EXERCISE TASKS =>
[a] From the post on trust seals, output the passage starting at "Also, I would" and ending at "to evaluate trust.", copied word for word.
[b] Answer these questions from the post on trust seals:
(i) What reason does the post give for why Amazon or Best Buy won't benefit from a trust seal?
(ii) On what does the post say people will base their trust in a big, famous hotel?
(iii) According to the post, what is the value of hearing that trust seals helped conversions on someone's site?

SUPPLIED PASSAGE =>

▬▬▬▬▬▬

I'm also not seeing anything out of Google

That's not the type of thing I would expect to see out of Google.

Also, I would say it all depends on context. Is Amazon or Best Buy going to benefit from a Trust Seal? No. They already have trust.

Is a BS diet product going to benefit from a trust seal? No. The people who are falling for their BS don't have any tools to evaluate trust.

Is a big, famous hotel with lots of reviews on Trip Advisor going to benefit? No. People will trust or not trust them based on the TA reviews.

Is a little vacation rental going to benefit? Maybe, though most people, again, are looking at review sites.

Is someone selling sports paraphernalia going to benefit? Maybe. In that case, you have a brand that doesn't have the 99+ percent recognition of Amazon and doesn't have any third-party review sites. So that's the type of business that I think *might* benefit.

Which is my typically long-winded way of saying that anyone who says "Trust seals improve conversions" is probably full of it. But someone who says "Trust seals helped conversions on my site" may be onto something. But since your site isn't her site, what is the value of that info? I think the value is that it tells you it might be worth testing.

▬▬▬▬▬▬

INFORMATION SHOWN =>
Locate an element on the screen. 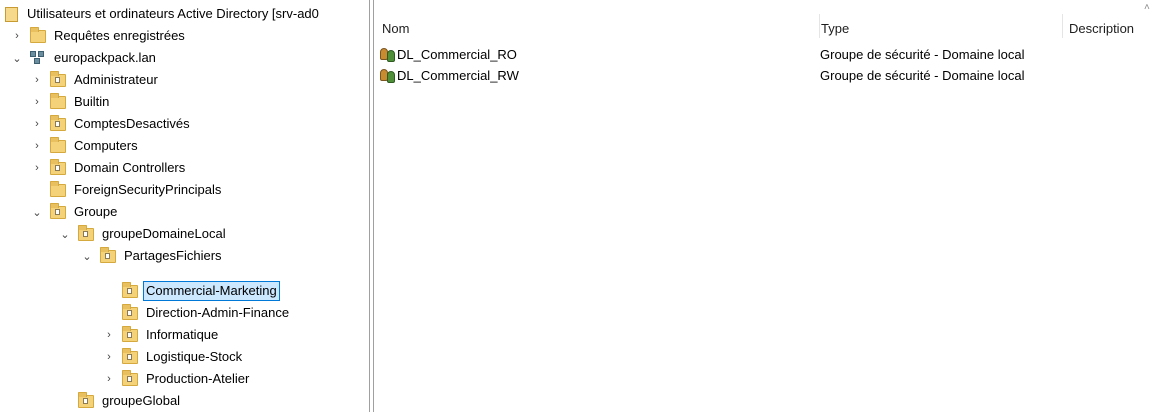  tree-item-groupe-domaine-local: ⌄ groupeDomaineLocal is located at coordinates (144, 234).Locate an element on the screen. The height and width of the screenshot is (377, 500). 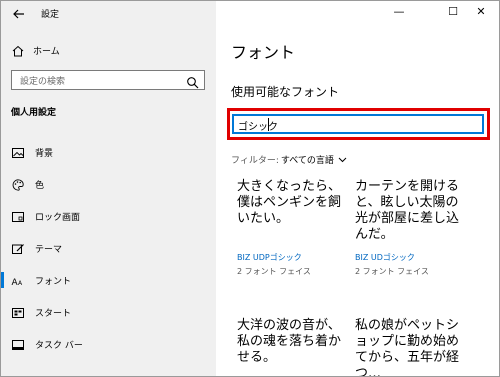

▬▬▬▬▬▬

TASK ANSWERS =>
[a]
Also, I would say it all depends on context. Is Amazon or Best Buy going to benefit from a Trust Seal? No. They already have trust.

Is a BS diet product going to benefit from a trust seal? No. The people who are falling for their BS don't have any tools to evaluate trust.

[b]
(i) They already have trust.
(ii) The reviews on Trip Advisor.
(iii) It tells you it might be worth testing.